Quel patto sociale ha conferito legittimità alla democrazia liberale, perché ha assicurato un crescente benessere per fasce di popolazione sempre più ampie (perlomeno in alcune aree del pianeta). Con la controrivoluzione neoliberista, che ha sostituito il processo di inclusione con un opposto processo di esclusione, quel patto è venuto meno. E con esso la legittimità dell’ordine democratico liberale.
Mounk nega la corrispondenza diretta. Considera il neoliberismo soltanto una tra le cause del populismo. Enfatizza le trasformazioni tecnologiche, la diffusione dei social media e soprattutto le nuove tendenze migratorie con la crescente differenziazione culturale delle società occidentali. Secondo Mounk, “se non terranno conto delle paure sull’inefficacia dei controlli ai confini o la rabbia per gli attuali livelli di immigrazione, i difensori della democrazia liberale alimenteranno le fiamme del populismo”. Da qui, l’accusa alla sinistra di aver “rigettato radicalmente la nazione e tutti i suoi orpelli” e l’invito ad affidarsi a una forma di “patriottismo pragmatico” per arginare il risentimento verso gli immigrati.
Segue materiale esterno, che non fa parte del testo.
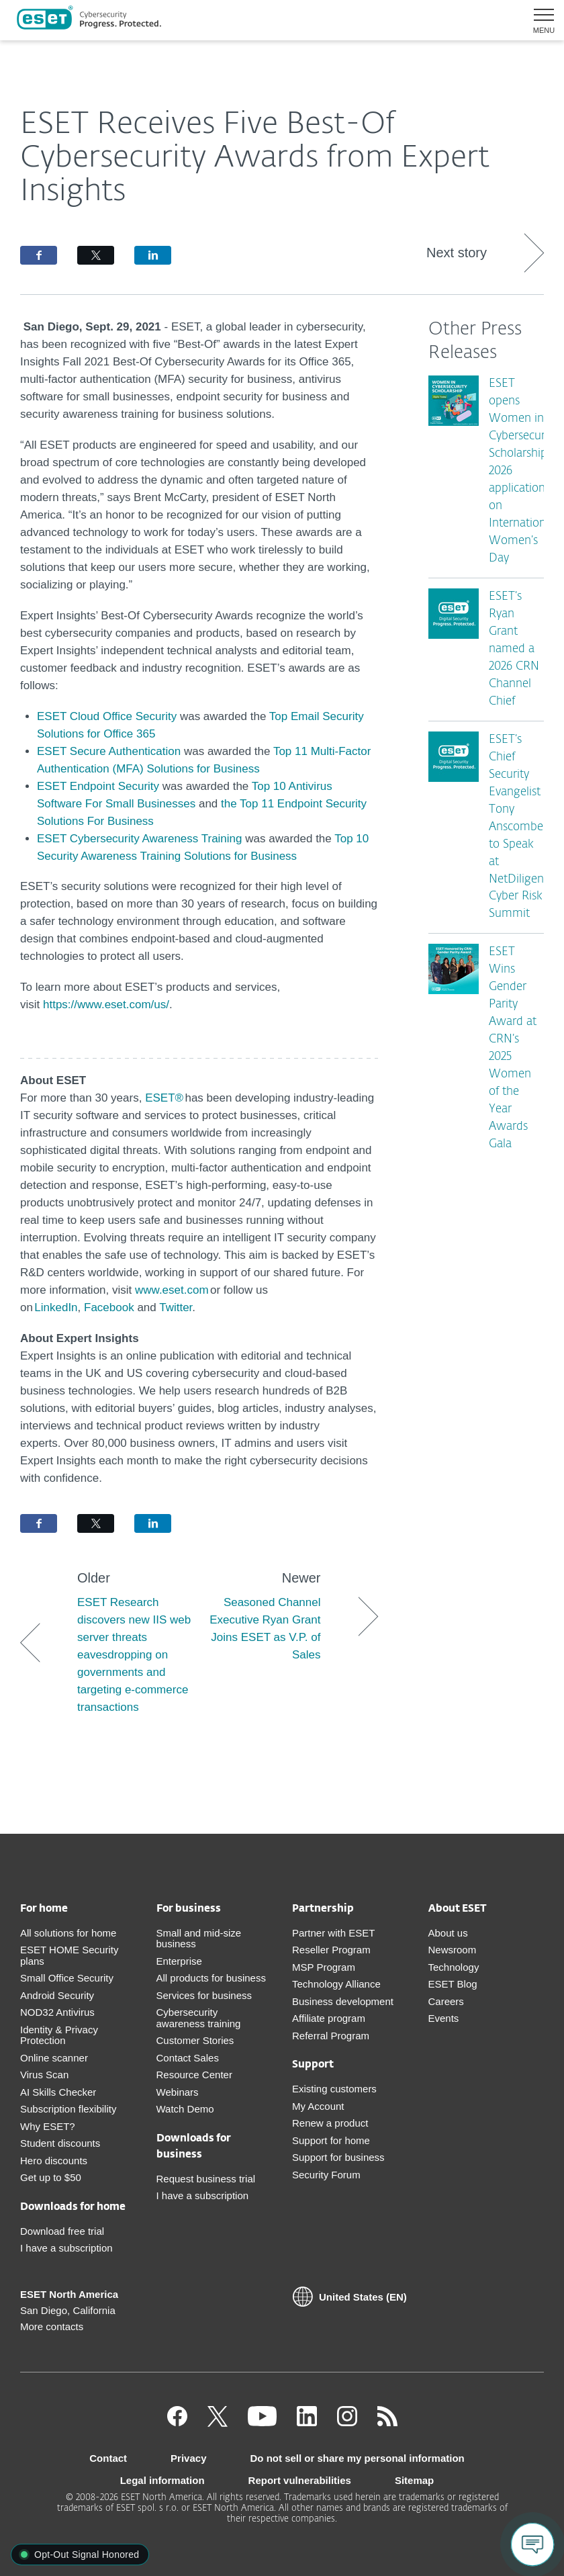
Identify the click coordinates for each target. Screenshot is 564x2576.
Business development (342, 2001)
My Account (318, 2106)
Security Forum (326, 2174)
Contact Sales (187, 2057)
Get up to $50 (50, 2177)
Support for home (331, 2140)
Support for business (338, 2157)
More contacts (51, 2326)
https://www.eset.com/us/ (106, 1004)
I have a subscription (66, 2248)
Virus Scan (44, 2074)
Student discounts (60, 2143)
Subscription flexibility (68, 2109)
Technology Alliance (336, 1984)
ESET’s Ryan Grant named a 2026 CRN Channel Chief (514, 649)
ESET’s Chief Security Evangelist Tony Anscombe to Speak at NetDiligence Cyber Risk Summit (522, 827)
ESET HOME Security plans (69, 1955)
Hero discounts (53, 2160)
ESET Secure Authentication (109, 751)
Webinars (177, 2092)
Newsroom (452, 1949)
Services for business (204, 1995)
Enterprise (179, 1961)
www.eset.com (172, 1290)
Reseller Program (331, 1949)
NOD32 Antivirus (57, 2012)
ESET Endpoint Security (98, 786)
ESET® (164, 1098)
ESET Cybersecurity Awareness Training (139, 838)
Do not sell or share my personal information (357, 2458)
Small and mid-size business (199, 1938)
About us (448, 1933)
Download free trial (62, 2231)
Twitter (175, 1307)
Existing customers (334, 2088)
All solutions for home (68, 1933)
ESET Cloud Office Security (107, 716)
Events (443, 2018)
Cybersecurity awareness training (198, 2017)
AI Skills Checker (58, 2092)
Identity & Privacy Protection (59, 2035)
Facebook (110, 1307)
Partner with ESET (333, 1933)
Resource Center (194, 2074)
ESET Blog (452, 1984)
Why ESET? (47, 2126)
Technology (453, 1967)
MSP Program (323, 1967)
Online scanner (54, 2057)
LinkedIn (55, 1307)
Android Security (57, 1995)
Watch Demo (185, 2109)
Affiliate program (328, 2018)
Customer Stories (195, 2040)
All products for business (211, 1978)
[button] (539, 20)
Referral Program (330, 2035)
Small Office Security (66, 1978)
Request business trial (206, 2178)
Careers (446, 2001)
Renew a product (330, 2123)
Le critiche più severe mosse a Popolo vs Democrazia riguardano proprio l’idea di adottare una forma di nazionalismo inclusivo da opporre a quel “nazionalismo esclusivista” che, coniugato con l’attacco illiberale alle istituzioni vigenti, rappresenta per Mounk la cifra dei nostri tempi. Tra i critici più severi c’è ancora una volta Pankaj Mishra, autore di una lunga recensione sulla London Review of Books, per il quale le rivolte contro l’establishment, “derise come minacce ‘populiste’ alla democrazia liberale”, non possono essere sconfitte “con la ricostruzione di un ordine liberale alla-Macron, con nazionalismo inclusivo, patriottismo pragmatico” o ogni altra forma di centrismo.
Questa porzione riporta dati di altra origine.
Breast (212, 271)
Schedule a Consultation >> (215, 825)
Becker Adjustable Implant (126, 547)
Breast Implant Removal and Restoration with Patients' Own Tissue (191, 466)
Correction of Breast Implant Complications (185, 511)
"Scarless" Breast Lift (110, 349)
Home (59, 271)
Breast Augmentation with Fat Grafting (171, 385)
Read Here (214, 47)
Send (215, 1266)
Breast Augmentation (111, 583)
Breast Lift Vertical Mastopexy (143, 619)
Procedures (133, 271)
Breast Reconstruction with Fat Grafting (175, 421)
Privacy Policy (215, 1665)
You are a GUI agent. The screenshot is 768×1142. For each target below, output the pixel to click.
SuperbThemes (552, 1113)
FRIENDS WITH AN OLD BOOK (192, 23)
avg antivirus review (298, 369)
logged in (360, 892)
Per Mishra, Mounk non può suggerire soluzioni innovative, se non un ritorno allo status quo ante, perché sarebbe espressione “dell’ancien regime” che cerca di sopravvivere con vecchi metodi. L’enfasi sul nemico – ora il populismo, in passato il comunismo e l’islamo-fascismo – non sarebbe che un pretesto adottato dai liberali per evitare di riconoscere i limiti costitutivi del regime politico a cui sono così attaccati, ritenuto a torto esclusivo.
La critica di Mishra può apparire ingenerosa. Ma rimanda a una questione centrale. Secondo Mounk, stiamo vivendo “tempi straordinari, durante i quali vengono rinegoziati gli elementi fondamentali della politica e della società”. I tempi straordinari richiedono reazioni straordinarie. Ma i rimedi proposti da Mounk appaiono piuttosto ordinari. Mounk ripudia certo ogni teleologismo. Nel suo libro ricorda anzi la natura provvisoria, contingente delle formazioni sociali che gli esseri umani come animali politici si sono dati nel corso della storia. Ma la sua analisi si basa sull’idea che la democrazia liberale sia l’espressione più compiuta di un progressivo affrancamento dallo stato di natura inaugurato con l’Illuminismo. In tempi straordinari, ci si aspetterebbe maggiore immaginazione politica e sociologica, come quella dimostrata dal sociologo portoghese Boaventura de Sousa Santose dai politologi Pierre Rosanvallon e Yves Sintomer. Autori con impostazioni e metodi diversi, accomunati dall’urgenza di pensare la «demo-diversità», nella difficile ricerca di forme di deliberazione, partecipazione e discussione oltre il campo della democrazia rappresentativa, una delle forme possibili di governo.